Your Overlooked Sales Advantage
As a CEO of a business you probably don’t think too much about your corporate culture, but you do lots of things to ensure your marketplace is aware of your products and services. You’re focused on ‘brand awareness’. You want your current and future customers to think of you (and not your competitors) when it comes time for them to buy. At this point, it’s all about what you’re selling. Your product is competitive (but so it theirs), your pricing is about right (but so is there), so all things being equal, why should they do business with your company?
Your corporate culture is your Human Brand.
People always buy from people they like and connect with. Everyone has had interactions where, in the end, they bought from a competitor. And when all else is equal, what nudges a customer one way or the other? Their experience. And that experience is completely dependent upon your employees and how they serve your customers.

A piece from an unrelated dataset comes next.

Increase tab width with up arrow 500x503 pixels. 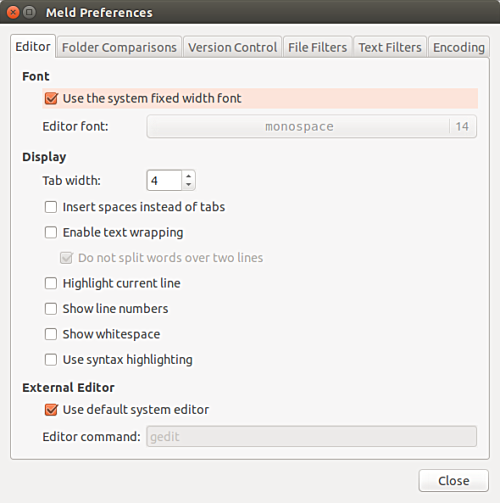(x=189, y=176)
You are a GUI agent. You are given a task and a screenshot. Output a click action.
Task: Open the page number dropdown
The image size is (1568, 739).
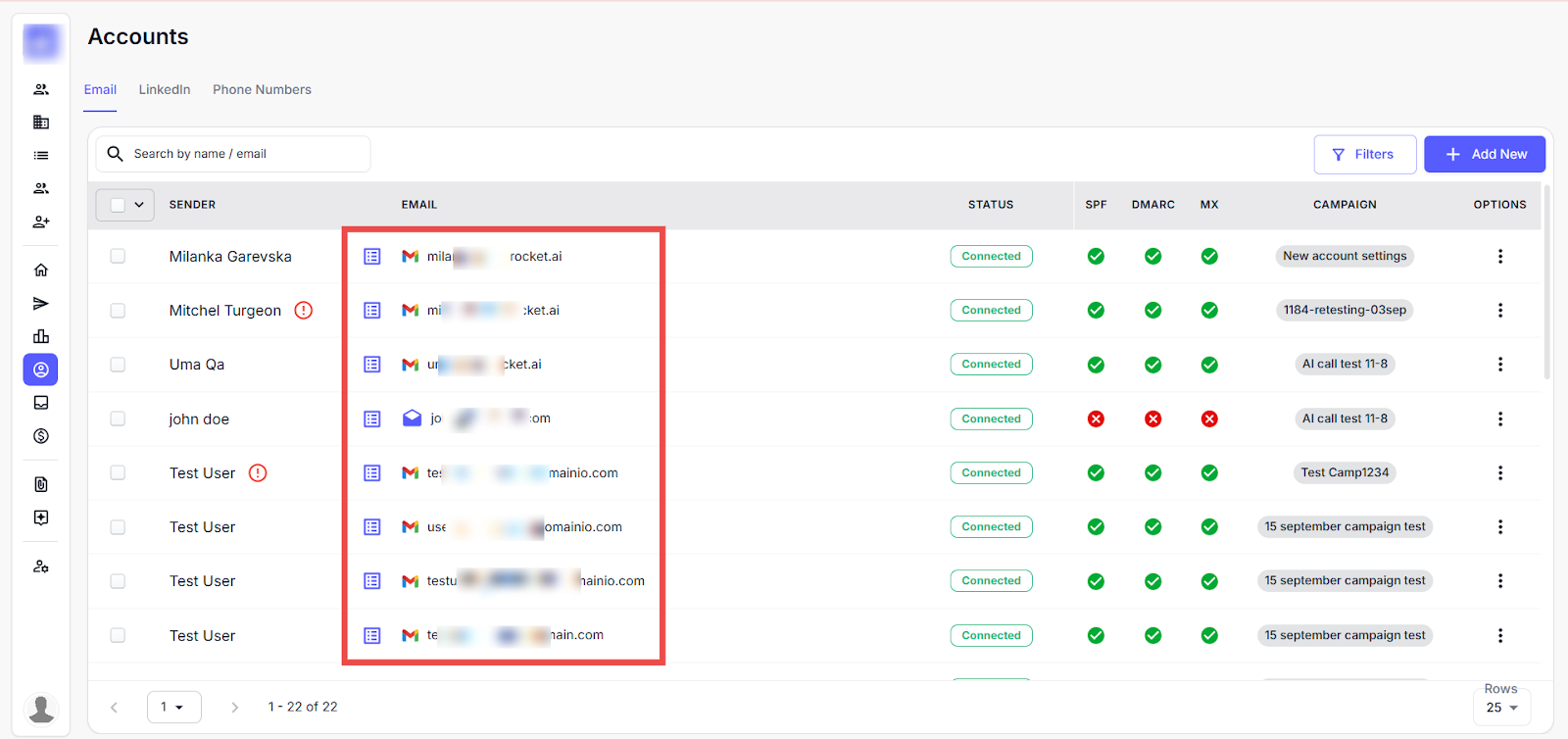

Even if they don’t have direct customer contact, a disgruntled or misaligned employee can easily create a poor customer experience through errors, missing work that results in a delay of product or service, or with behaviors and attitudes that negatively affect other employee’s ability to do their best work. All of these things are preventable, but to address each one individually in isolation does nothing to resolve the bigger issue. The corporate culture. Because it’s the culture that supports such behaviors and attitudes, it’s the established corporate culture that allows for poor customer experiences to occur, it’s the culture that allows bad hires, or high turnover, or an increase in customer complaints.
If you don’t want these things showing up in your company, it’s time to roll up your sleeves and get down to the business of your culture.